The m/z ratios of the precursor ions of cysteamine and of the IS used, D6-cystine, were already known from scientific literature; instead, the m/z ratios of product ions of each compound were set up through the product ion scan acquisition mode. Quantitative analysis was achieved with multiple reaction monitoring (MRM) scan mode in positive ionization. Among the three transitions selected for cysteamine, m/z = 61.000 was used to quantify and the others to confirm the analyte. Among the two transitions selected for D6-cystine, m/z = 131.300 was used to quantify and the other to qualify the IS. The compound dependent MS parameters were also optimized and were specified in Table 2 together with the m/z ratios

Selectivity and specificity

Selectivity of the analytical method was assessed analyzing plasma samples from different healthy volunteers.
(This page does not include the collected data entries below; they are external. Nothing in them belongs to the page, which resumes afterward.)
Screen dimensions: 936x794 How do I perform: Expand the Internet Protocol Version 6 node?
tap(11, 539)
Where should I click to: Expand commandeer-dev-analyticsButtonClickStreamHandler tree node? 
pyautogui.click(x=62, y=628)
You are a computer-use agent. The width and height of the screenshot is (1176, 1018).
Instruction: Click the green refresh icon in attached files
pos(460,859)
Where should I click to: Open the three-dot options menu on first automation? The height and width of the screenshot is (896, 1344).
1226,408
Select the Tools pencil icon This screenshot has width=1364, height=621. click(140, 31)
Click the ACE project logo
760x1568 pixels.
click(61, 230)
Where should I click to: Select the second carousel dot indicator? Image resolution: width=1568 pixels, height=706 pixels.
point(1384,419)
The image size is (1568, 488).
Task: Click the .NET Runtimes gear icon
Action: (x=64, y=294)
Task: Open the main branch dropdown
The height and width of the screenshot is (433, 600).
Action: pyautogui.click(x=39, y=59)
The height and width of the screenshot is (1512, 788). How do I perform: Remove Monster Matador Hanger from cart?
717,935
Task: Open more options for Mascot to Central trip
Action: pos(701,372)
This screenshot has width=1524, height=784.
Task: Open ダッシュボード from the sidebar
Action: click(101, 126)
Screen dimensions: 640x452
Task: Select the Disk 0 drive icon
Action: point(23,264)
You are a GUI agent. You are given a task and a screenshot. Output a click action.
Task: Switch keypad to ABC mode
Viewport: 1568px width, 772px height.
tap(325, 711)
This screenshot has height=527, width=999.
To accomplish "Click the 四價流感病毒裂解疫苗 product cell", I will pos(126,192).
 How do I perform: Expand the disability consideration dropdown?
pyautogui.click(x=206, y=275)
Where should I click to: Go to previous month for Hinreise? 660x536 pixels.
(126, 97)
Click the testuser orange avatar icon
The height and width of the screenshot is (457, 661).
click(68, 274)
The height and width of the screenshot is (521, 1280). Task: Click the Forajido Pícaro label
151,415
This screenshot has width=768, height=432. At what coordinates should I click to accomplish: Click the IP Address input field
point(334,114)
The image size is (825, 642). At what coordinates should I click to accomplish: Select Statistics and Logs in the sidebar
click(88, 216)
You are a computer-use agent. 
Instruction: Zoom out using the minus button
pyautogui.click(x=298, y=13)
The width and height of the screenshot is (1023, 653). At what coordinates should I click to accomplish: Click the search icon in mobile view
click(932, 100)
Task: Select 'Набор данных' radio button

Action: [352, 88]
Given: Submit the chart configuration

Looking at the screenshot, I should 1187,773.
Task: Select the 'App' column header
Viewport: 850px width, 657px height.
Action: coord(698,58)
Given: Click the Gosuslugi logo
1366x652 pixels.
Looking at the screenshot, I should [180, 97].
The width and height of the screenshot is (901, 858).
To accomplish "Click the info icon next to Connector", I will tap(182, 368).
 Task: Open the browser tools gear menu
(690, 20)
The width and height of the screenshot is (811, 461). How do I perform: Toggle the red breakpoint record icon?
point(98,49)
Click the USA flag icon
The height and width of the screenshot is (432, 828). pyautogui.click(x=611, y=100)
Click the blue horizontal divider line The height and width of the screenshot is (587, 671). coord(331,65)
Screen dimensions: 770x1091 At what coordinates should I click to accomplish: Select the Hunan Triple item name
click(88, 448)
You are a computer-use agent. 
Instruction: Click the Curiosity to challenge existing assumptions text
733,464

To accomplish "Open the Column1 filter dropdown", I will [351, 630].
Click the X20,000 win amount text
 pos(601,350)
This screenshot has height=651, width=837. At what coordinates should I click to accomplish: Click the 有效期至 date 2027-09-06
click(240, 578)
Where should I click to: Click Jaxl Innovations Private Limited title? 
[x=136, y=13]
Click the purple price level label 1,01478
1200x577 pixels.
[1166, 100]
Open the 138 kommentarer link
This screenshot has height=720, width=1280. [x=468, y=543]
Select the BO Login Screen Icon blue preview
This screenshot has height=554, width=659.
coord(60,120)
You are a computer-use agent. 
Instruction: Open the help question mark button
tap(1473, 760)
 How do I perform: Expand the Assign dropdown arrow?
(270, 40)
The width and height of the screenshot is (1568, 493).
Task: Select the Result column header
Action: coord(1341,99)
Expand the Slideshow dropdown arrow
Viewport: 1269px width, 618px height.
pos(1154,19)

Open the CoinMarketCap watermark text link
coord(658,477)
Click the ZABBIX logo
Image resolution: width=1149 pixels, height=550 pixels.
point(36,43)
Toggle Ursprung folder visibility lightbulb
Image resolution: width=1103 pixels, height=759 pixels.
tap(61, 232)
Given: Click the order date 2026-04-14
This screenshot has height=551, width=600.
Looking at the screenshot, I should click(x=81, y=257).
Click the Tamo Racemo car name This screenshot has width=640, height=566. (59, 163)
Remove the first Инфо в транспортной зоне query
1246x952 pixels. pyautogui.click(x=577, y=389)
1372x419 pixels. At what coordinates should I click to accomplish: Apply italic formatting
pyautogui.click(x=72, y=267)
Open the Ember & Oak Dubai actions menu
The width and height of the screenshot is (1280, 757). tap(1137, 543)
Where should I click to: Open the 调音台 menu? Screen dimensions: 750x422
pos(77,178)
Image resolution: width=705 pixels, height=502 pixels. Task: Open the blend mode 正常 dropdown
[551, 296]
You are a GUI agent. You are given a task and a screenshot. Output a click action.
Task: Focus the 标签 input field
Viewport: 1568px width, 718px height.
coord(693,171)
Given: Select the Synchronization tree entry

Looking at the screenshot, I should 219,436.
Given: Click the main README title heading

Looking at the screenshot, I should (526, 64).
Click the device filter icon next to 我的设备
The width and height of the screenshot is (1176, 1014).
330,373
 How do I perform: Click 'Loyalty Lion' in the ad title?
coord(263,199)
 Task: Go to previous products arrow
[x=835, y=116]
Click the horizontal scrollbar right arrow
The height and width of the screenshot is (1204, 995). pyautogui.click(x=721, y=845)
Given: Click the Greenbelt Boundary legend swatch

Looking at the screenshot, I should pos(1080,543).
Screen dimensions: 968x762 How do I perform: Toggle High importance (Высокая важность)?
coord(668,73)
No other compound, except for the analyte and IS, was detected in the run; therefore, the method proved to have specificity towards cysteamine and the IS used.

Linearity

Calibration standards (2.5, 5, 10, 25, 50 µM) were analyzed in triplicate in three different days. The calibration curve was constructed plotting the areas of each concentration level corrected with the IS area versus the nominal values. QCs were also analyzed in each analytical run and the concentration were calculated comparing the ratio between the analyte peak area and the IS peak area with the calibration curve relation. Table 3 showed three calibration curves and the calculated concentration of the QCs analyzed with the same analytical runs.

Sensibility

Dilutions of the calibrator with the lowest concentration (2.5 µM) were carried out in order to identify the lowest concentration of analyte that the method is able to detect, corresponding to limit of detection (LOD), and able to quantify, corresponding to LLOQ. As reported in Table 4, testing the dilution 1:2 (1.25 µM), the concentration of cysteamine resulted to be detectable and quantifiable with an accuracy of 105%; this concentration can be considered the LLOQ. Instead, testing the dilution 1:10 (0.25 µM), the signal was detectable but was not quantified with a sufficient accuracy and precision; therefore, it was defined as the LOD. Chromatograms related to calibrator 1, LOQ and LOD respectively are shown in Fig. 2.

Chromatograms obtained after injecting calibrator 1 (A), dilution 1:2 of calibrator 1 corresponding to LOQ (B) and dilution 1:10 of calibrator 1 corresponding to LOD (C)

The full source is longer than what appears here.